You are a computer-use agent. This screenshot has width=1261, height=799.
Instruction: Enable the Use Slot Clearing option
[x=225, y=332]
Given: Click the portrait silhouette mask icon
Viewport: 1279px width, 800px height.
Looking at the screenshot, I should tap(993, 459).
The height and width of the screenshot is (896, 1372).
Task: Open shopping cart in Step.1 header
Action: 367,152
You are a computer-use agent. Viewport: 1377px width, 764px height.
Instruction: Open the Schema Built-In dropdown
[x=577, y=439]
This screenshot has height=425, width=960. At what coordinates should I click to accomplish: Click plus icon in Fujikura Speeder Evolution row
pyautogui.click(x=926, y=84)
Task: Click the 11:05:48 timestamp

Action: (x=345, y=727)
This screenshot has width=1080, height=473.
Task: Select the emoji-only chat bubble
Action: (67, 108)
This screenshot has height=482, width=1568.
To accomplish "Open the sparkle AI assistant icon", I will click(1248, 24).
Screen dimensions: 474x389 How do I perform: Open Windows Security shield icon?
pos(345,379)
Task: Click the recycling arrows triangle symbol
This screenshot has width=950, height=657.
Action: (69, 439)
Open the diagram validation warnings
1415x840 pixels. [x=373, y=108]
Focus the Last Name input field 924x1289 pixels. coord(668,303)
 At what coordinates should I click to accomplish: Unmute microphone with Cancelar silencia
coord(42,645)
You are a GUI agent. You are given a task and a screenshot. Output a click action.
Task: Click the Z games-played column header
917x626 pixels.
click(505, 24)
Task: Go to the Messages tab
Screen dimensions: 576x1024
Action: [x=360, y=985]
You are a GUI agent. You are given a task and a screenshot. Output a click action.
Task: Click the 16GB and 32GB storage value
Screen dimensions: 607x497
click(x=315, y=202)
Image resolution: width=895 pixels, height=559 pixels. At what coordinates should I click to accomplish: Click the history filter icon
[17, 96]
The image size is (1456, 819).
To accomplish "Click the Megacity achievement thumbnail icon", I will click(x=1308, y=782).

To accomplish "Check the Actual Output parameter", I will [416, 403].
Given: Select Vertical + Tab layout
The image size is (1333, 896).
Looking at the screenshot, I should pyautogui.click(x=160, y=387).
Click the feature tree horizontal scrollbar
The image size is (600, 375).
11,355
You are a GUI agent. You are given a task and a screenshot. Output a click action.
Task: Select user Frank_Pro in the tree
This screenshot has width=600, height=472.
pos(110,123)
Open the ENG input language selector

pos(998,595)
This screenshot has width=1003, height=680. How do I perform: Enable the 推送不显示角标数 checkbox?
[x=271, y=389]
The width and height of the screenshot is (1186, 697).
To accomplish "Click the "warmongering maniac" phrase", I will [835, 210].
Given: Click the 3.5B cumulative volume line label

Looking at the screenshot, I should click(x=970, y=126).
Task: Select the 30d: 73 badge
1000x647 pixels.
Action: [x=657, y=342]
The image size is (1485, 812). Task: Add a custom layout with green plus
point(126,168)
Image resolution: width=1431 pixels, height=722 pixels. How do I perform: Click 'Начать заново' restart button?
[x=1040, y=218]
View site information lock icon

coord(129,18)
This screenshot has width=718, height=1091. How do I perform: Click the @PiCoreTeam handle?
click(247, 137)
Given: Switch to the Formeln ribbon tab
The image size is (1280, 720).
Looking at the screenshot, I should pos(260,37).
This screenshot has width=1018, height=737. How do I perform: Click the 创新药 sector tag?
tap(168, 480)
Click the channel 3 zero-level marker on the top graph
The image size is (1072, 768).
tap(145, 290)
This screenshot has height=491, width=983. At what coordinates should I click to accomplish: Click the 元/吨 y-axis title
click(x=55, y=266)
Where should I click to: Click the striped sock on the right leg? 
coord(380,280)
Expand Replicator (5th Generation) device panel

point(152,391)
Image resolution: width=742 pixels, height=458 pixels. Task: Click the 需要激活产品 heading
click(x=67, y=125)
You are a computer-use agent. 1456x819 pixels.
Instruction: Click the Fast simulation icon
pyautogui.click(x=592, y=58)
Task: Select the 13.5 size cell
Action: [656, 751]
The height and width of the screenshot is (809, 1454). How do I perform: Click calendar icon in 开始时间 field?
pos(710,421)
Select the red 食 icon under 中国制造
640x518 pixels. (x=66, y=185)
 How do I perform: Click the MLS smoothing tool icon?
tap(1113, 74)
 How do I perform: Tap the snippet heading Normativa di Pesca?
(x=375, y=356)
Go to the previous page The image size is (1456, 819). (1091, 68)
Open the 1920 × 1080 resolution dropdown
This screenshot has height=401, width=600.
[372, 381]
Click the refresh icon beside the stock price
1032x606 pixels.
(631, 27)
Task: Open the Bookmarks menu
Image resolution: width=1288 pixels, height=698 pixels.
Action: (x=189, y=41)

WORK REQUIRED —
Lay out the records from the line with "Task: Go to the Messages tab" to the line with "click(x=315, y=202)" as a two-column CSV with the headers instruction and action. Give one row per record, put each field in quotes, and replace any line breaks with spaces.

ANSWER FOR THE TASK —
instruction,action
"Task: Go to the Messages tab Screen dimensions: 576x1024","Action: [x=360, y=985]"
"You are a GUI agent. You are given a task and a screenshot. Output a click action. Task: Click the 16GB and 32GB storage value Screen dimensions: 607x497","click(x=315, y=202)"